File and Directory Structure
++++++++++++++++++++++++++++

The general directory layout looks like this:

.. code-block:: sh

   name.depths
   name.dists
   name.vel
   name/name[dist]d[depth].disp

The file :file:`name.depths` contains the information about the available
depths in km as a simple list, e.g.:

.. code-block:: sh

   0002
   0004
   0006
   0008
   0010
   0020
   0030
   0040
   0050

The file :file:`name.dists` contains all available distances in km per depth.

.. code-block:: sh

   0020
   0025
   0030
   0035
   0040
   0045
   0050
   0055
   0060
   0065
   0070
   0075
   0080
   0085
   0090
   0095
   0100


Timing
......

The optional file :file:`name.vel` defines the reduction velocity.
The reduction velocity is used to cut the displacement traces (:file:`*.disp`).
If the file is not given a reduction velocity of 9 km/s is assumed.
The reduction velocity v defines the start time t of the Green's functions
at distance d with respect to source time.
It is used to compute the time stamp of the
first displacement sample by dividing the distance with the velocity:

.. math:: \text{t} = \frac{\text{d}}{\text{v}}

The file :file:`name.vel` just contains one number which is the used reduction velocity
in units of km/s.


File Format Description
.......................

Each Green's function is stored according to the above naming convention in
a separate ASCII file. The format is quite simple and contains 8 blocks for each
component in the order: TSS, TDS, RSS, RDS, RDD, ZSS, ZDS and ZDD. The file
starts with a two line header:

.. code-block:: sh

          8
   (6e12.5)

The first line contains the number of components stored which must be 8 otherwise
the file is not used by scautomt. The second line defines the format for each
displacement sample in format ([n]e[w].[d]) where n is the number of samples
per line, w the total width of a sample and d the number of digits. The format
specifier 'e' stored each number with exponent of base 10.

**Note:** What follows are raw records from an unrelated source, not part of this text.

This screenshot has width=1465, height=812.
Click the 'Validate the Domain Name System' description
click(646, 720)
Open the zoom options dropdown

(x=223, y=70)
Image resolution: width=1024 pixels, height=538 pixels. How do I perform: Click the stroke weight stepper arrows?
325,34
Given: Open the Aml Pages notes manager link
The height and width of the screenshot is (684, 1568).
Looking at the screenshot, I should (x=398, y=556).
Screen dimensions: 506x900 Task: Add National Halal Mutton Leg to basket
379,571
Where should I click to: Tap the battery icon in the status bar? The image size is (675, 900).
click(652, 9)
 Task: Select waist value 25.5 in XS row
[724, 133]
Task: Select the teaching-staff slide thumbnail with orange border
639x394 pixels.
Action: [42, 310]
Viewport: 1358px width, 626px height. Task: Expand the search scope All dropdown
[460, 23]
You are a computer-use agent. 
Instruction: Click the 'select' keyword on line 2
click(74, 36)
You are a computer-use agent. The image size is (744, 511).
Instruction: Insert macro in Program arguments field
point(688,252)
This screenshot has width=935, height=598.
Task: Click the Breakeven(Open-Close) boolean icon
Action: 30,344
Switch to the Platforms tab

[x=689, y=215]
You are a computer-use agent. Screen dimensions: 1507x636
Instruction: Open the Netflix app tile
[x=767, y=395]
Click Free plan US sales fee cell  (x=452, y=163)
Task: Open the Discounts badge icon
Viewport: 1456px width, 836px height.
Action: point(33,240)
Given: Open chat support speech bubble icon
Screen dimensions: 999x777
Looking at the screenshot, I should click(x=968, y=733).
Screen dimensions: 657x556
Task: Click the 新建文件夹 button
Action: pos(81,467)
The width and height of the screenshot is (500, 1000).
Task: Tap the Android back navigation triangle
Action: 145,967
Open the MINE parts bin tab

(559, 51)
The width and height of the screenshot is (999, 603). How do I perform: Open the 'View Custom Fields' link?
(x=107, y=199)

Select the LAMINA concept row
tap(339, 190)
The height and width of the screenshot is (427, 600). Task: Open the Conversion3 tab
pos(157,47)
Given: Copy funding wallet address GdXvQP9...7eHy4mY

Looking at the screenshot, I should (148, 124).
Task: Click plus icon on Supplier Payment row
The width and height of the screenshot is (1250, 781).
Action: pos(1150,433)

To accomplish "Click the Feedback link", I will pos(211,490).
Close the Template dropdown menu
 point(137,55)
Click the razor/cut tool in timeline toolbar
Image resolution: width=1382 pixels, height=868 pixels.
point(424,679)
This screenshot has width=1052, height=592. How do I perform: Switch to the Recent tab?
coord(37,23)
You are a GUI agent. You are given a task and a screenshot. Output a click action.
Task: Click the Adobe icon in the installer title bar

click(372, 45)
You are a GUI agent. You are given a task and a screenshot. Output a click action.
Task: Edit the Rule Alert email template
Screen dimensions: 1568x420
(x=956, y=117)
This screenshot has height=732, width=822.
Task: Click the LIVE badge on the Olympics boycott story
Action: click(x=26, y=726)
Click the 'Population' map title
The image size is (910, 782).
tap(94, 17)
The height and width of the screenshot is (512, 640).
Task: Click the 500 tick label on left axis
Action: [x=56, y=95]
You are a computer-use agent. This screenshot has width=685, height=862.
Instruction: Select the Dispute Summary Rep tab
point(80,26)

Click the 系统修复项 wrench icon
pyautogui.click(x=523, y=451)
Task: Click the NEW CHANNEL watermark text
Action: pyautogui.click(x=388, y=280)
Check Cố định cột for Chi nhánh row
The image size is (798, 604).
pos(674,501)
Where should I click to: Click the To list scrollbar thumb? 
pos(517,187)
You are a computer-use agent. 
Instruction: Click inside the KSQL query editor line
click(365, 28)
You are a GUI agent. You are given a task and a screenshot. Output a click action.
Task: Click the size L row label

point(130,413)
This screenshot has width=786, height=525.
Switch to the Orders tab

After the initial two lines the block header starts:

.. code-block:: sh

        0.0000e+00     0.0000e+00      0  0  0.00
       1024   1.00000  0.0000e+00

The first line is ignored and from the second line only the first two values
are used specifying the number of samples in this block and the sampling time
in seconds.

Then a block starts:

.. code-block:: sh

   -0.00000e+00-4.20540e-10-8.70203e-10-1.12867e-09-1.39191e-09-1.46233e-09
   -1.54311e-09-1.43806e-09-1.36765e-09-1.10546e-09-9.15074e-10-5.57482e-10
   -3.14872e-10 5.65648e-11 2.74140e-10 6.01314e-10 7.13883e-10 9.43205e-10
   ...

All subsequent blocks follow with no seems (no empty lines). The unit of the
displacement samples is cm.


Configuration
.............

Provide the location of the Green's functions by configuration o f :confval:`gfaUrl`
as for type :ref:`sc3gf1d` but use *helmberger* for the type.